Charges Dropped in Houston Poker Club Case After Consultancy Ties Exposed
Harris County (Texas) prosecutors have dismissed all charges related to the closure of two private poker clubs operating in Houston that were raided in early May. A total of nine owners and operators of the two venues, the Post Oak Poker Club and the Prime Social Poker Club, had faced a variety of counts related to the alleged operation of an illegal gambling business.
All those charges have been dropped, clearing the way for both clubs to reopen, at least in the short term. One of the two clubs, Prime Social, has announced its intent to reopen, but also noted that it was still battling a civil case separately brought against it seeking the club’s closure on “public nuisance” grounds.
The most interesting development, however, is the primary reason now asserted for the charges being dropped. According to local Houston reports, jailhouse discussions between the two clubs’ principals shortly following the May 1 raids uncovered the fact that both clubs had been approached by a consultant in the county’s employ who promised to arrange formal legal approval for the clubs’ operation in exchange for hundreds of thousands of the dollars.
The reports name Amir Mireskandari (feature photo above), whose employment by the Harris County District Attorney’s office has since been terminated. Mireskendari, who operates several opaque investment firms in Texas and Washington D.C. and promotes his ties to the United States’ leading fraudster, Donald Trump, alledgedly pushed a scheme to the owners of both Post Oak and Prime Social. That scheme promised inside political access to District Attorney Kim Ogg’s office and to Harris County politicians as well, purportedly to get codes passed that would get the clubs existence onto firmer legal ground.

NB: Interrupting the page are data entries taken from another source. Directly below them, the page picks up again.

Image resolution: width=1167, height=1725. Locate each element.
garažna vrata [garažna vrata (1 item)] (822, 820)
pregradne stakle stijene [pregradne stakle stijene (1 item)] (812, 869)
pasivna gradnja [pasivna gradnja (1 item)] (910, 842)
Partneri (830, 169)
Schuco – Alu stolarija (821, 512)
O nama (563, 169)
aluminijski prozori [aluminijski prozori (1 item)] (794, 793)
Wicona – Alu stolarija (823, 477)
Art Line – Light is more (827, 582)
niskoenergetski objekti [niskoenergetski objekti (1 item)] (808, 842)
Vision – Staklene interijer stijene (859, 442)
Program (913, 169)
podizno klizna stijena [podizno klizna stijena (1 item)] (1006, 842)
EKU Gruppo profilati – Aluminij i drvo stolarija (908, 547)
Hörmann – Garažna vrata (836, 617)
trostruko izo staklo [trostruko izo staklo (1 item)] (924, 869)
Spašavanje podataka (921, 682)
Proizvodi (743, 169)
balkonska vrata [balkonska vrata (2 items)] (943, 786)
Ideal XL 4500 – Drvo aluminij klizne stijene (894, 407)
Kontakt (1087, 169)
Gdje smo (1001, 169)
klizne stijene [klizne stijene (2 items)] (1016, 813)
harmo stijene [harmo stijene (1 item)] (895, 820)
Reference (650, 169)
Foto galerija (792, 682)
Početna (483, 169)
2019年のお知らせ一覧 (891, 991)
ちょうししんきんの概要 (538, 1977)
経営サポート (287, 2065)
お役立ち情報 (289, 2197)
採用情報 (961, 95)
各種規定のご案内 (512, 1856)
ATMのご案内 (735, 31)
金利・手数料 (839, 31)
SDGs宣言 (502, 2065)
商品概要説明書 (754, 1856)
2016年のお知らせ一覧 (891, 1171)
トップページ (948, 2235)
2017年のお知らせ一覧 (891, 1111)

In a pay-to-play scheme somewhat reminiscent of Full Tilt Poker paying a million dollars under the table a decade ago to Nevada Senator Harry Reid to author favorable online-poker legislation, Mireskandari and two other unnamed associates extracted $250,000 from the Prime Social ownership, with another $250,000 due as the supposed legalization scheme moved forward. The Post Oak owners were offered the same deal but looked into its workings and backed away, believing it to be the scam that it likely was all along.
Mireskandari was also a significant political donor to Ogg and to other prominent politicians around Houston. That relationship is also likely to be examined, as Ogg’s office, while announcing the dropping of the charges against the two clubs, has also turned over the entire matter to the US’s Federal Bureau of Investigation (FBI). While an FBI investigation is a concern to all involved, its federal focus is far more likely to be on Mireskandari’s pay-for-play activities than on the two Houston poker clubs, whose legality is more of a local and state matter.